As travel plunges, purchases by rental car companies are at a standstill. Those purchases normally account for more than 10% of annual US car sales. If the rental car companies start dumping cars out of their existing fleets into the used car market, as many experts expect them to do, it will be another blow for new car sales.
That will offer potential buyers a selection of low-mileage late model used cars as an alternative to a new car purchase.
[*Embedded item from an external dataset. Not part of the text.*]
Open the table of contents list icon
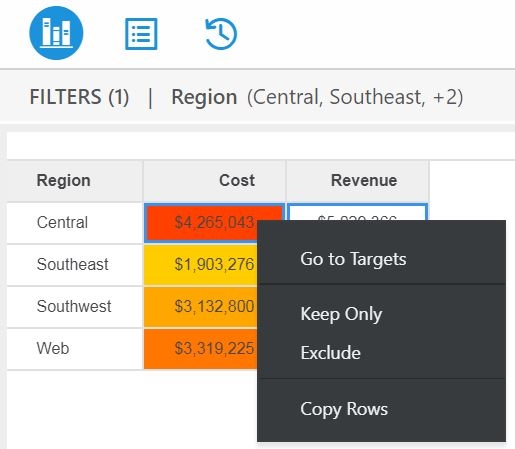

And it will put downward pressure on used car prices, which will reduce the value of trade-ins and make the cost of leasing more expensive, since lease prices are calculated using estimates for used car values.
The good news is that the industry is in far better financial shape heading into this crisis than it was heading into the Great Recession. The Big Three US automakers entered into the pandemic with relatively strong balance sheets. Murphy estimates the automakers have five to seven months of cash and borrowing available to them to weather the crisis.
Need to invest for long-term hasn’t vanished
But they also needed those resources to see them through a period of unprecedented change in the industry, a plan to develop, build and sell a new generation of electric and self-driving cars. It’s a challenge that will cost billions of dollars and was already prompting mergers and alliances to reshape the industry.
Dropping those plans because of the short-term crisis would be incredibly risky, said Murphy.
“The prudent strategy is to invest in your product and future technology, so you’ll be competitive three to seven years out,” he said. “If you don’t you risk your future success. Turning a blind eye to that long-term investment is a recipe for long-term disaster.”
But the competition for cash within each company will be extreme due to the current crisis, said Dziczek and Schuster.
“I think in the near term, this is survival mode,” said Schuster. “I don’t think those investments go along as previously planned.”